Sono ancora in meditazione del libro di Pomilio, Il Natale del 1833, che descrive la tragica ed eroica lotta di Manzoni nella crisi di fede dentro la fede. Per quanto lotti contro l’incomprensibile agire di Dio, sa che dovrà pure arrendersi. Pomilio rende il dramma interiore facendo scrivere al suo eroe una frase che forse tutti possiamo sottoscrivere perché, in qualche momento della vita, tutti l’abbiamo pronunciata: “Se pure corressi per mari stranieri tornerò sempre, Signore, a far naufragio nel tuo”. Quante volte in un atto di ribellione a Dio abbiamo pensato di piantare tutto.
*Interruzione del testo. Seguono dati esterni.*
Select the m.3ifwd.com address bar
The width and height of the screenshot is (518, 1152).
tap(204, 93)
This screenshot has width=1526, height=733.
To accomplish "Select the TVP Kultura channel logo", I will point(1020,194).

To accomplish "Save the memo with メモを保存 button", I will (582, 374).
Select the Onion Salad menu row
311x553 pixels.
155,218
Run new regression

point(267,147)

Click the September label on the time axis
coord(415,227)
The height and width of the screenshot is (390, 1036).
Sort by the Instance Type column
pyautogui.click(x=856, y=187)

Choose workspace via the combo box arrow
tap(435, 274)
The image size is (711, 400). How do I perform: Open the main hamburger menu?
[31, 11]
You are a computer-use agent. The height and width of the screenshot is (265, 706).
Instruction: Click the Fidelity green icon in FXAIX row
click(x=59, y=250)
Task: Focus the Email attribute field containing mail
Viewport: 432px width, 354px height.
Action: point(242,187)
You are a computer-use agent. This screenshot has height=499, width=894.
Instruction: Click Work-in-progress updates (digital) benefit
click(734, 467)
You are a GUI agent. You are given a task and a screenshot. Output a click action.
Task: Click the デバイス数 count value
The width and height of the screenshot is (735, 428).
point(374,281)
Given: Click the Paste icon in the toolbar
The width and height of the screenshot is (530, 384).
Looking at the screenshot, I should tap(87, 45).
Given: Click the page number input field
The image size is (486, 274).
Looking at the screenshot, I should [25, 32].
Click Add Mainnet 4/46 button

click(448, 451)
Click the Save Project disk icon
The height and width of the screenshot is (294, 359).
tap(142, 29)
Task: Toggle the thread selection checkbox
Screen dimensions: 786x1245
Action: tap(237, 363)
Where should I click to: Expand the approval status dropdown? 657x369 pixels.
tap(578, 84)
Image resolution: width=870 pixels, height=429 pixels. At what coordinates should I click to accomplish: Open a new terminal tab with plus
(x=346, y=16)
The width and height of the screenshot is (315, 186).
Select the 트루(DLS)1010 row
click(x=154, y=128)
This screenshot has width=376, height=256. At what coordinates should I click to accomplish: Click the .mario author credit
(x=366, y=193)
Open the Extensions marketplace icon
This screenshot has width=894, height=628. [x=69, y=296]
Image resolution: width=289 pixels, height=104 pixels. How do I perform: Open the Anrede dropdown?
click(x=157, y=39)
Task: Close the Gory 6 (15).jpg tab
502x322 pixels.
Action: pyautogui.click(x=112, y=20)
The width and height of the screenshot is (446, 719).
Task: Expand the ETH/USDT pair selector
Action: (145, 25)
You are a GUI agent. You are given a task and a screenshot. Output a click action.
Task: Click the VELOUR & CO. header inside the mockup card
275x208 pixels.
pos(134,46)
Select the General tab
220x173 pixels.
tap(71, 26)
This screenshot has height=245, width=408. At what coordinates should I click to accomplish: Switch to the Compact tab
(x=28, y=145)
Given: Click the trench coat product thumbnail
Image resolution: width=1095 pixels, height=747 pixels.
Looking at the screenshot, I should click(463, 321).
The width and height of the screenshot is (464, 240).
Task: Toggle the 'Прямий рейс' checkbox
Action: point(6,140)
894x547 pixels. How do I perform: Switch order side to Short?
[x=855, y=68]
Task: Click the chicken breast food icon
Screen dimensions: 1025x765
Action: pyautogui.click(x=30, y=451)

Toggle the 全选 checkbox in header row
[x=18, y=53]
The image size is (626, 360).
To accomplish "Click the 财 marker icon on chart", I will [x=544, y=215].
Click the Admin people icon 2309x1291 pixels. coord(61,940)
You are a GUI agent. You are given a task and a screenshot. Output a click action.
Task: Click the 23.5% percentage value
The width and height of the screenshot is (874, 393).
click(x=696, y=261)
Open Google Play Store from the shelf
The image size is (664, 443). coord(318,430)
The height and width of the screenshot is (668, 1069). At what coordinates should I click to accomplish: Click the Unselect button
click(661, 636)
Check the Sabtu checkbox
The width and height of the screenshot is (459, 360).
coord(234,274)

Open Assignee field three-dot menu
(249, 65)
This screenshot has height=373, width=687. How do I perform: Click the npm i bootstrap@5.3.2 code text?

Ma poi viene da dire: E adesso dove vado? E senti che per quanto vuoi fuggire non c’è la farai mai e alla fine torni.
Non è soltanto per immagine di mare e naufragi che mi
tornano alla mente Dante e Leopardi.
Piccarda nel Paradiso di Dante ricorda che tutti gli
esseri vogliono perdersi nella volontà di Dio come in un mare verso il quale tutto
si muove: “E ‘n la sua volontade è nostra pace: / ell’è quel mare al qual tutto
si move” (III, 86-86).
Diversa e pur simile l’esperienza di Leopardi nell’Infinito:
“… Così tra questa
immensità s’annega il pensiero mio:
e il naufragar m’è dolce in questo mare”.
Poesia e mistica continuano a intrecciarsi e si rispecchiamo anche nella nostra piccola vita quotidiana.